## Selected excerpt
Highest Tides, Lowest Tides, Longest Days, Shortest Nights

Mo at Gold Bluffs Beach

Those were the summer days of very high and very low tides and of very long days and very short nights. You found yourself using the word “very” a lot. Once past the springy solstice on Mystery Island the change of tides can be as much as 19 feet.  The water flows in and flows out four times a day.  The sun drags its long way, rolling along the Western horizon until almost ten at night.  We’d built a little greenhouse and all the gardens were pulsing.  Sweetpeas and real peas, corn and beans and rasberries. Very very.

Oona and I decided we’d camp out as the Firesign Theatre played a date at the Golden State Theater in Monterey, the theater owned by Warren Dewey, the same person from whose studio in Los Angeles we’d broadcast our XM radio show called “Fools in Space.”  Warren’s a (very)  nice man who’d offered us a rental deal for his beautifully restored theater that made us more money per man than we’d ever seen in any show in our endless history and this meant that dollar worries were way less than usual. And the big blonde and I therefore decided to take the tent-trailer down to California and spend a week at the Marina Dunes RV park in nearby Marina, at the bottom of the Bay of Monterey, where the sand has piled up over several thousand millennia into dunes now protected by careful stewards.  The RV park is right in the middle of the dunes. It was to be the first RV park we’d ever stayed in, given the fact that for  some thirty-five years of tent camping we’d had no need of plugging a plug into much of anything at all.

## Stated task a
Answer these questions about the essay on tides and long days:
(i) By how much can the tides change on Mystery Island once past the solstice?
(ii) What was the name of the XM radio show?
(iii) At which RV park did the couple decide to spend a week?

## Record excerpts
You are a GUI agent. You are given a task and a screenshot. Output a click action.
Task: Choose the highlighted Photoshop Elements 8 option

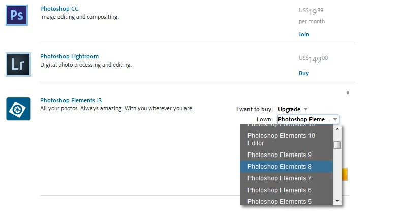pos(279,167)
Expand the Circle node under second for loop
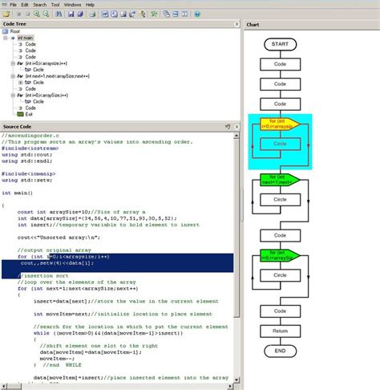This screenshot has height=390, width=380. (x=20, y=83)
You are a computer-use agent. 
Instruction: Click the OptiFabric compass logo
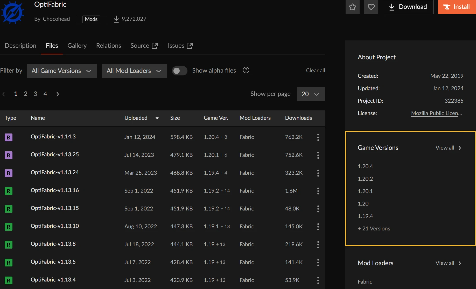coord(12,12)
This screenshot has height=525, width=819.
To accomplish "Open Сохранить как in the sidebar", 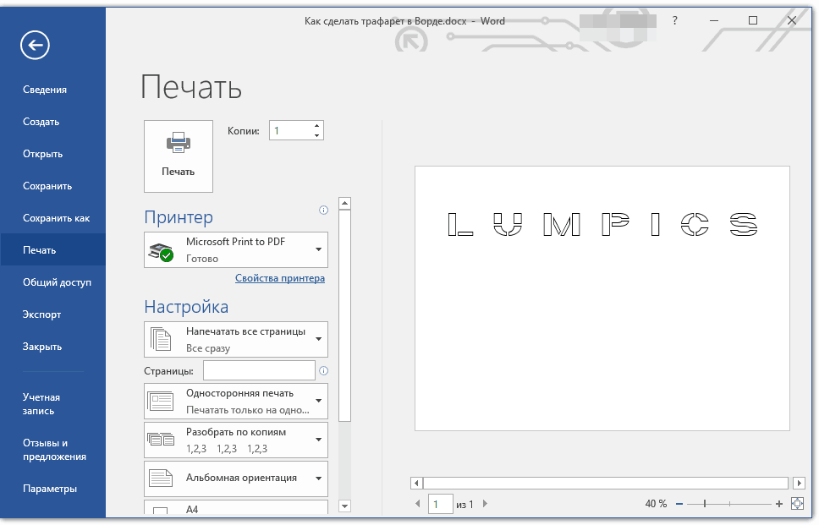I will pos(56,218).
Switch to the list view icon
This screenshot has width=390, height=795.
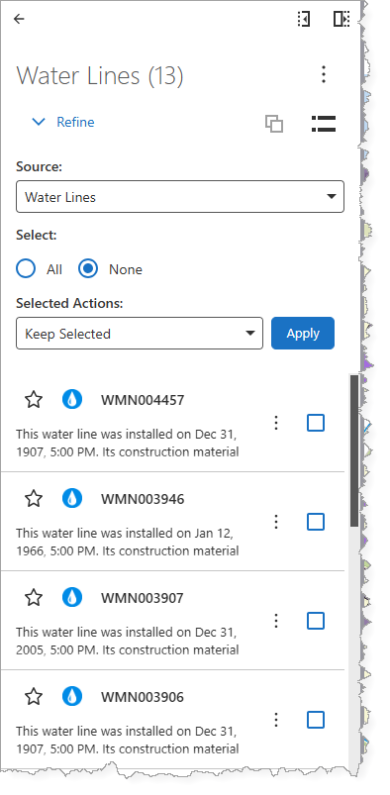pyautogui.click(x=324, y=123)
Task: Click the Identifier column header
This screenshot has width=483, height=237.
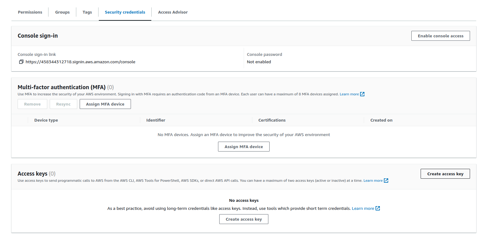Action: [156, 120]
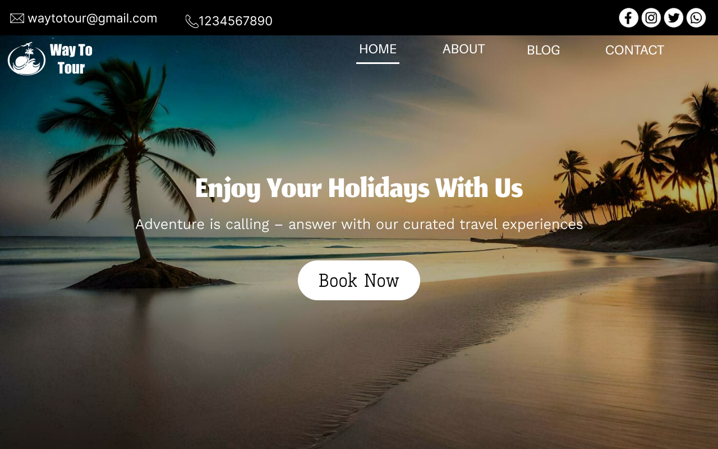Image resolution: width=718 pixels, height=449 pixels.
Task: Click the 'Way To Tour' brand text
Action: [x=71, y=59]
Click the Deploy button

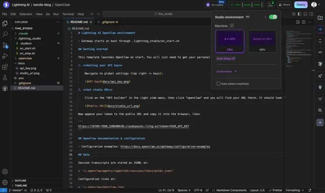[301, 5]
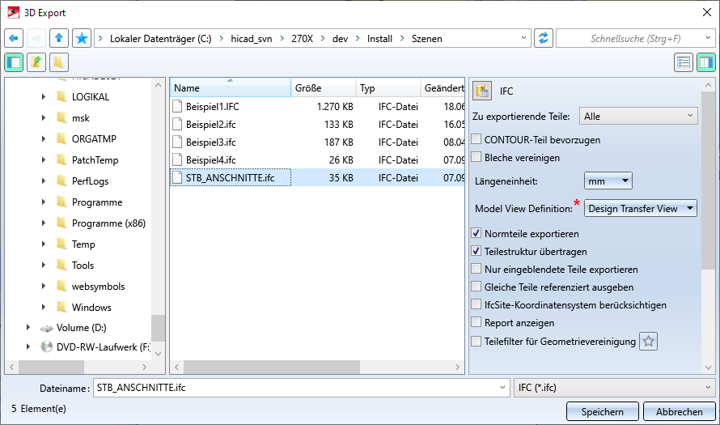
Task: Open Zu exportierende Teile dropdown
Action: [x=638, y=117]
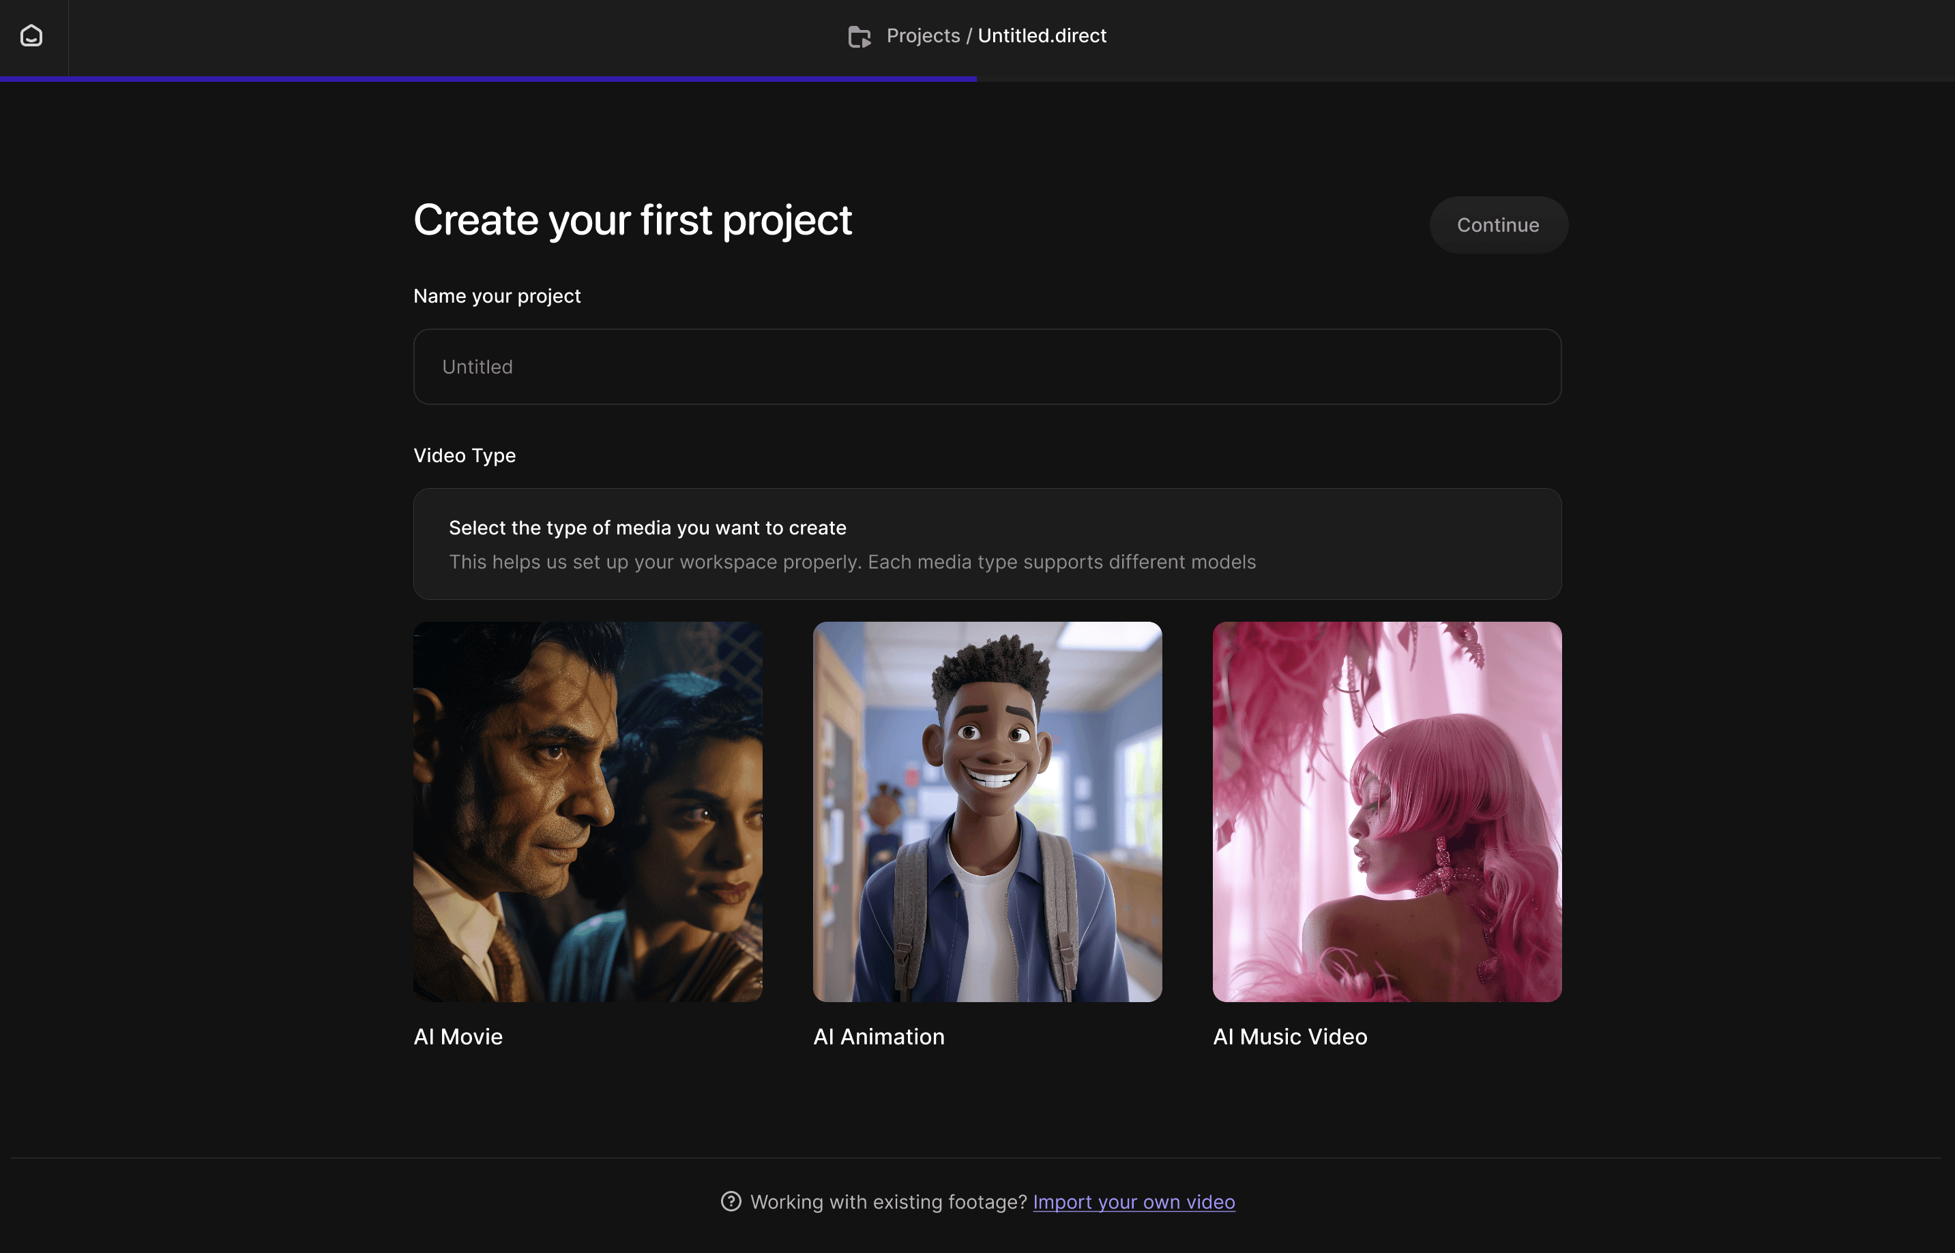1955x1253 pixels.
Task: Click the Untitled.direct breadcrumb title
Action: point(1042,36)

---

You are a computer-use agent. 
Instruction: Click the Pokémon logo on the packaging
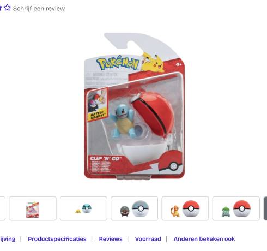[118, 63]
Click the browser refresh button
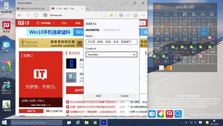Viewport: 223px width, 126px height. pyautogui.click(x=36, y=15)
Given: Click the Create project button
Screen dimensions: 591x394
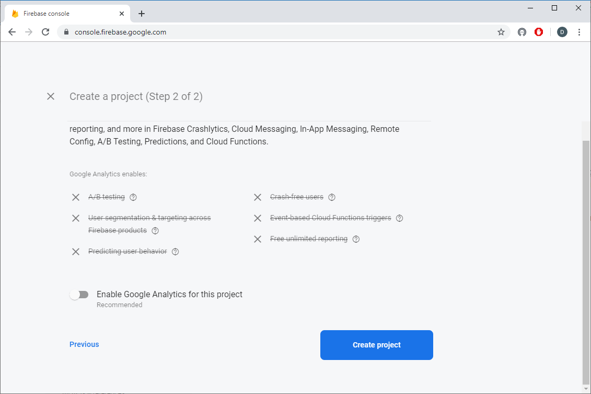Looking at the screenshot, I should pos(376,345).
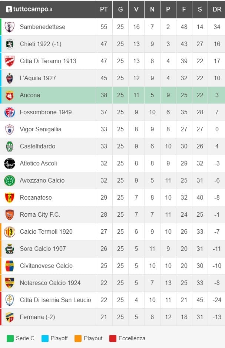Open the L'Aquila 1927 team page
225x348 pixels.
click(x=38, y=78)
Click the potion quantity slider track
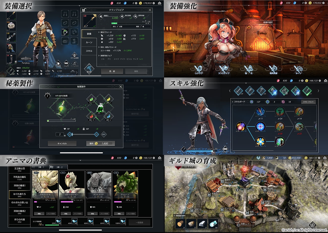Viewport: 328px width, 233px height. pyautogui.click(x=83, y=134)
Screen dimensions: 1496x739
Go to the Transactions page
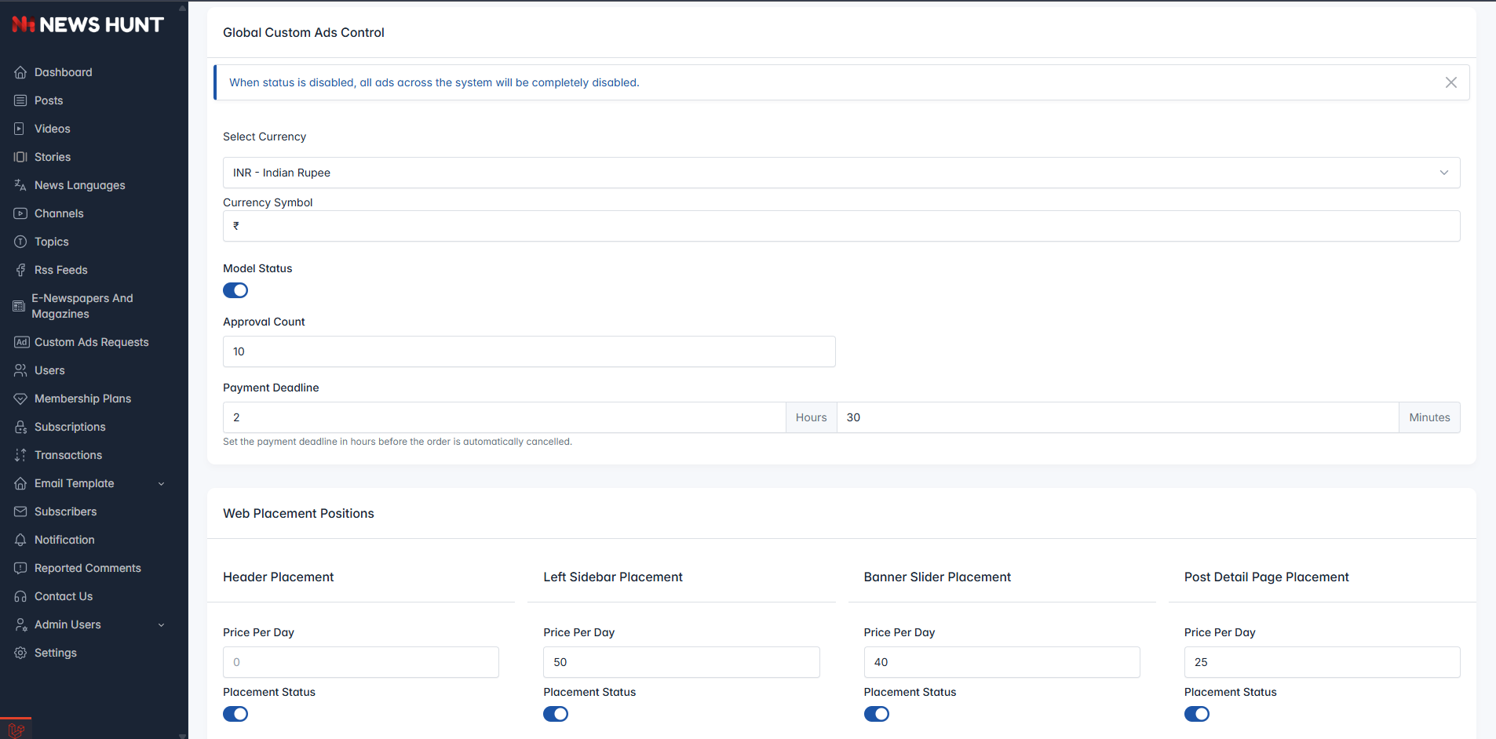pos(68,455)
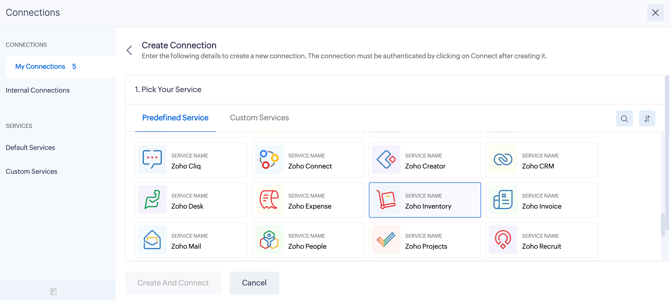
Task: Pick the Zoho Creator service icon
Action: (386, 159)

* * *

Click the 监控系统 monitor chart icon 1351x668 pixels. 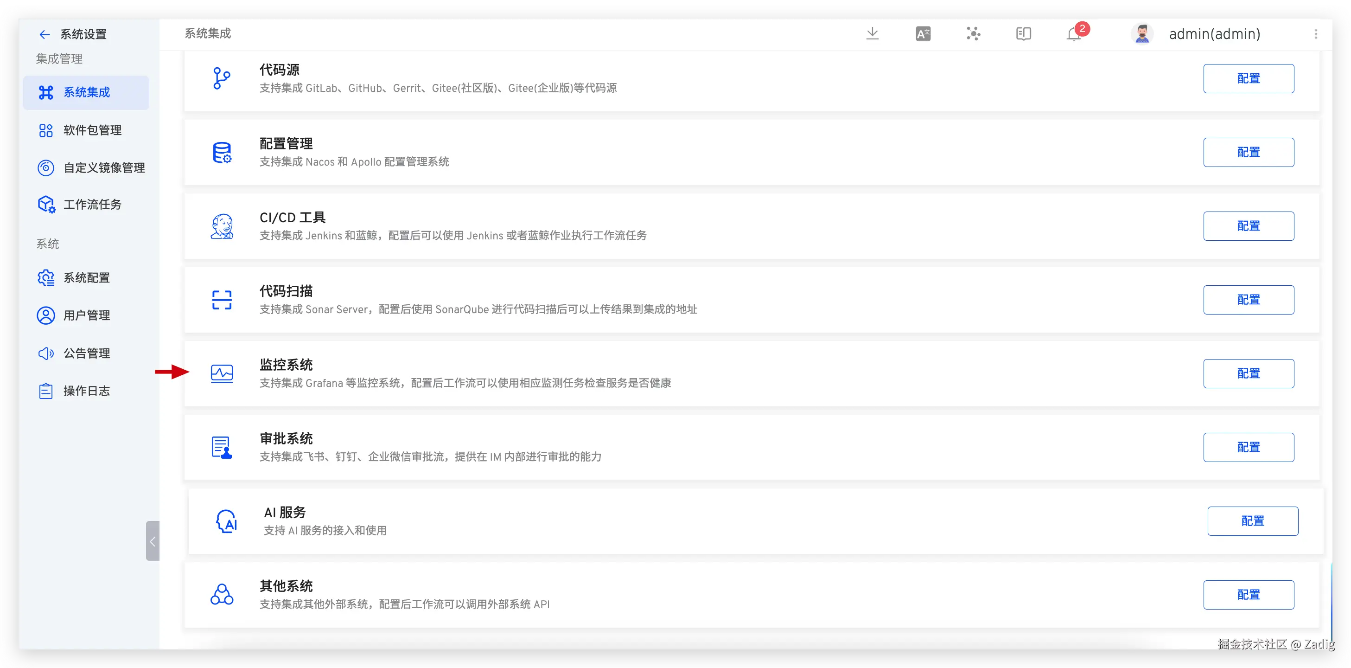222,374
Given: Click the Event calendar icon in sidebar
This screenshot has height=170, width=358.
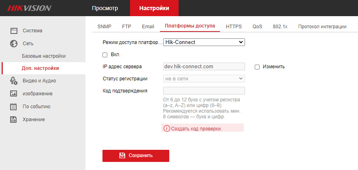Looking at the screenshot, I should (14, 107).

## Stated task b
Rewrite the records between the line holding "Click the browser refresh button" and the line holding "Action: (386, 159)", inclusive, with "Screen dimensions" changed to "Screen size" and nothing else altered. Omit the pictures from your answer.

## Full response a
(i) As much as 19 feet.
(ii) "Fools in Space."
(iii) The Marina Dunes RV park in Marina.

## Full response b
Click the browser refresh button
Viewport: 223px width, 126px height. pyautogui.click(x=36, y=15)
Given: Click the Create project button
Screen size: 591x394
Looking at the screenshot, I should pos(376,345).
Open the L'Aquila 1927 team page
225x348 pixels.
click(x=38, y=78)
Click the potion quantity slider track
Viewport: 328px width, 233px height. pyautogui.click(x=83, y=134)
Screen size: 1496x739
Go to the Transactions page
pos(68,455)
Task: Pick the Zoho Creator service icon
Action: (386, 159)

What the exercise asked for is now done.